Saturday, January 12, 2013

REVIEW: Side by Side

ABC may be getting a little glossy these days, but they're are also programming some seriously cool, unexpected stuff. I'm often pleased and sometimes even shocked by what I stumble upon on iView. For instance, I discovered that Side by Side aired last week in the 'Sunday Arts Up Late' slot. This documentary was only playing American film festivals last year, and it's already on ABC. Great effort, guys.

Side by Side is a documentary about the transition from celluloid to digital in filmmaking, and the debate that divides the professional community about whether we are ultimately gaining or losing by the advent of digital production. I had assumed the film would focus solely on the shooting with film versus digital cameras, but it actually covers every aspect of filmmaking that can or has been digitised, including visual effects, editing, colour timing, and archiving. Writer/director Chris Kenneally has gathered together the disparate issues that film fans have been reading about in all corners of the media for the last decade or two and made a definitive summary and analysis of the implications of digital, while never coming down firmly on either side.

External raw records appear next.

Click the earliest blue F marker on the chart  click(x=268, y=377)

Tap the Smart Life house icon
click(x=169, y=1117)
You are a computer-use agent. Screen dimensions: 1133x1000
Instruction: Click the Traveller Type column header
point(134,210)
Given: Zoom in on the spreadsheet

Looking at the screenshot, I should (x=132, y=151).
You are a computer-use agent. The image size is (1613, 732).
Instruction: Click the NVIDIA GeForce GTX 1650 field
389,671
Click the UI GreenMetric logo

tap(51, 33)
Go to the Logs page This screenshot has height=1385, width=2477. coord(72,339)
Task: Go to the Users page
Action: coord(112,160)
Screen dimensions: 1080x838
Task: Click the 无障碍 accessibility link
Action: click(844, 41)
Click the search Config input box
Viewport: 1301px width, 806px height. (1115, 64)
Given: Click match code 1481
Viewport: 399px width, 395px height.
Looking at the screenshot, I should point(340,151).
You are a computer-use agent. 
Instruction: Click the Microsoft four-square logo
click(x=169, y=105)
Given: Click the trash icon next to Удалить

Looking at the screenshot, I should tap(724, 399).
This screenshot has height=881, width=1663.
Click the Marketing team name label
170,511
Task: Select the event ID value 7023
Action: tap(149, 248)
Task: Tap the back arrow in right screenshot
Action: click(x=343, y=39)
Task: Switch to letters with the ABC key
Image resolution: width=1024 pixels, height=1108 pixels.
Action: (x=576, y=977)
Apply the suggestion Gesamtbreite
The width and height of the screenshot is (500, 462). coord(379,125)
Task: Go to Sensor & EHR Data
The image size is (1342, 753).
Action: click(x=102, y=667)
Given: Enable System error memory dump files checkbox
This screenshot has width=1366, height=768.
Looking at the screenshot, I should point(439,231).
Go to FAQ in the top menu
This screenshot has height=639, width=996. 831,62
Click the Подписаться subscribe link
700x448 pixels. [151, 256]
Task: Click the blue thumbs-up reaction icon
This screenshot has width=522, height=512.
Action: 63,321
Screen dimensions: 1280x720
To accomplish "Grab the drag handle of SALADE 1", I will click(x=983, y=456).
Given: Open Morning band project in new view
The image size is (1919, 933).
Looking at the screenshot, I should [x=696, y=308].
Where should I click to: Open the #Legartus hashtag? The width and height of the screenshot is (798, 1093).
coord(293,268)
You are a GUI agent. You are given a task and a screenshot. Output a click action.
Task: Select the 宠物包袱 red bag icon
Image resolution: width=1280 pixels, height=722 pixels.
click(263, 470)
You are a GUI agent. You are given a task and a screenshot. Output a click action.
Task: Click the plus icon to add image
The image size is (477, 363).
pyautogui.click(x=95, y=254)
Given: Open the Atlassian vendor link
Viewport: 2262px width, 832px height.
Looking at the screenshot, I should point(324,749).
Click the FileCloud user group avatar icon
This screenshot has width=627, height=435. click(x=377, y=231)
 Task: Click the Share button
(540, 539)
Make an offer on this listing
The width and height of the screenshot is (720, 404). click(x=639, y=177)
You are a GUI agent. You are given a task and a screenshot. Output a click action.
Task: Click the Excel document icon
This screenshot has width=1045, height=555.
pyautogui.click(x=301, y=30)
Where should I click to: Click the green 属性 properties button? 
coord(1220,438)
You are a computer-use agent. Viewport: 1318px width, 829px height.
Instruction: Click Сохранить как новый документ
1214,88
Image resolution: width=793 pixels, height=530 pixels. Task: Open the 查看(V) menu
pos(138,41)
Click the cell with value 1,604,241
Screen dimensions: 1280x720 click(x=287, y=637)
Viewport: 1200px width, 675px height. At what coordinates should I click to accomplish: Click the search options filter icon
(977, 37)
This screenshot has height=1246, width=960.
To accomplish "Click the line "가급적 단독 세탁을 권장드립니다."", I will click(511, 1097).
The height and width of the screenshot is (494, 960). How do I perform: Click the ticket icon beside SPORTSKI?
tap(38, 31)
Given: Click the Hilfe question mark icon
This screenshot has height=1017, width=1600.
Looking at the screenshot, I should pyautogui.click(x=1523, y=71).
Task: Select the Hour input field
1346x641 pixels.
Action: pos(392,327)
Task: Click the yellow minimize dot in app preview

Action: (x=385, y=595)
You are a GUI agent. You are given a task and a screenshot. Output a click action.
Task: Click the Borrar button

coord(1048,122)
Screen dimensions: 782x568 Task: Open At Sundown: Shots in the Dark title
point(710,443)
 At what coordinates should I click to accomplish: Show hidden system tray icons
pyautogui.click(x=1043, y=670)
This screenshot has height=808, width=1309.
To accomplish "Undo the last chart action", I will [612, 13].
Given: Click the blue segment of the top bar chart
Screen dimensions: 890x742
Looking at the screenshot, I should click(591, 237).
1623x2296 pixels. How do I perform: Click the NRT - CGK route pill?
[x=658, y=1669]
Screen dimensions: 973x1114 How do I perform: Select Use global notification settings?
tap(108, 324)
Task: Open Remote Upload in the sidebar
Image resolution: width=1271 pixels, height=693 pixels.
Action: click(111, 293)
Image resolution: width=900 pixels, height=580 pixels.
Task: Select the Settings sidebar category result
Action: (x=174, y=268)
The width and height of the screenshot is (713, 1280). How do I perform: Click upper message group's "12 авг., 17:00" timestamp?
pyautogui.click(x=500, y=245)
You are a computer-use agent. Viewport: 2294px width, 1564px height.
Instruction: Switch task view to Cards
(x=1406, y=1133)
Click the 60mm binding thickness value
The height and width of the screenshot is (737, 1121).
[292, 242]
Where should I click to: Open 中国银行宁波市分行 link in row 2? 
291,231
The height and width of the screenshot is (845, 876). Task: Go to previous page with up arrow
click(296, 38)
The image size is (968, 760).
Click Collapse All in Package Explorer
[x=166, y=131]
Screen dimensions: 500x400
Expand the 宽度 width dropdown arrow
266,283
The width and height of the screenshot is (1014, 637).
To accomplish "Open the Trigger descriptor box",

The unexpected star power behind the film is Keanu Reeves, who co-produced, narrates, and conducted the interviews. Undoubtedly due to his connections, the production interviewed a murderer's row of Hollywood directors, including James Cameron, George Lucas, Steven Soderbergh, David Fincher, Christopher Nolan, Martin Scorsese, David Lynch, Robert Rodriguez, and the Wachowskis. But a whole host of cinematographers, editors, producers, executives, and other digital professionals are also interviewed: Walter Murch, Wally Pfister, Vilmos Zsigmond, Vittorio Storaro, Tom Rothman, Dennis Muren, Lena Dunham, Greta Gerwig, and more.

A documentary about filming technologies might arguably only appeal to ardent film buffs, and many may feel the film is not for them. But Kenneally turns this into an absorbing tale of a seismic shift in entertainment that is affecting how we make cinema and who can do so. It also addresses how our viewing habits are being transformed by the digital revolution, and makes the good point that young people today didn't grow up with the cinema being the sole, sacrosanct space for spectacle and wonder. For them, the cinema has always just been one option, and an increasingly expensive one, and that shift in perception may bleed into the art that they go on to generate.

One of the most enjoyable aspects of the film is seeing Reeves engage and banter with movie professionals. As an insider himself, he elicits some wonderful candour from his subjects, but it's always well-reasoned. Well, it sounds that way. One of the key questions about the film/digital debate is just how much celluloid loyalists are entrenched in tradition and whether they are too preoccupied with digital's relative shortcomings to appreciate its strengths. Given the many advantages that we are told digital offers, such as watching footage immediately on set rather than the next day and having greater physical freedom than ever before, the argument that film merely looks better certainly seems reactionary. But many of the comparative benefits of each format are likely highly technical and not appropriate for a documentary like this, so what in the story are we missing? Why exactly does celluloid look a certain way, and are there intricate features of both its look and means of production that digital cannot yet emulate?

Perhaps that's one of the reasons Side by Side doesn't come down firmly on digital's side, because for most viewers it's an armchair conclusion made without genuine expertise. It's tempting to say that digital is now superior thanks to the features we as viewers and consumers can understand, but what about those features we can't? A documentary like this can contextualise these technologies and explain to us why they matter, but it inevitably can't enable us to fully grasp the implications that film professionals are grappling with in their day-to-day work.

That proviso aside, Side by Side still teaches us a great deal and sweeps us up in the excitement and vague terror of this revolution thanks to reports from the frontlines from director heavyweights down to effects technicians and colour timers. Whenever I next read about digital production, I'm going to be more informed and engaged, which is most welcome since this is an essential debate that every film buff needs to follow.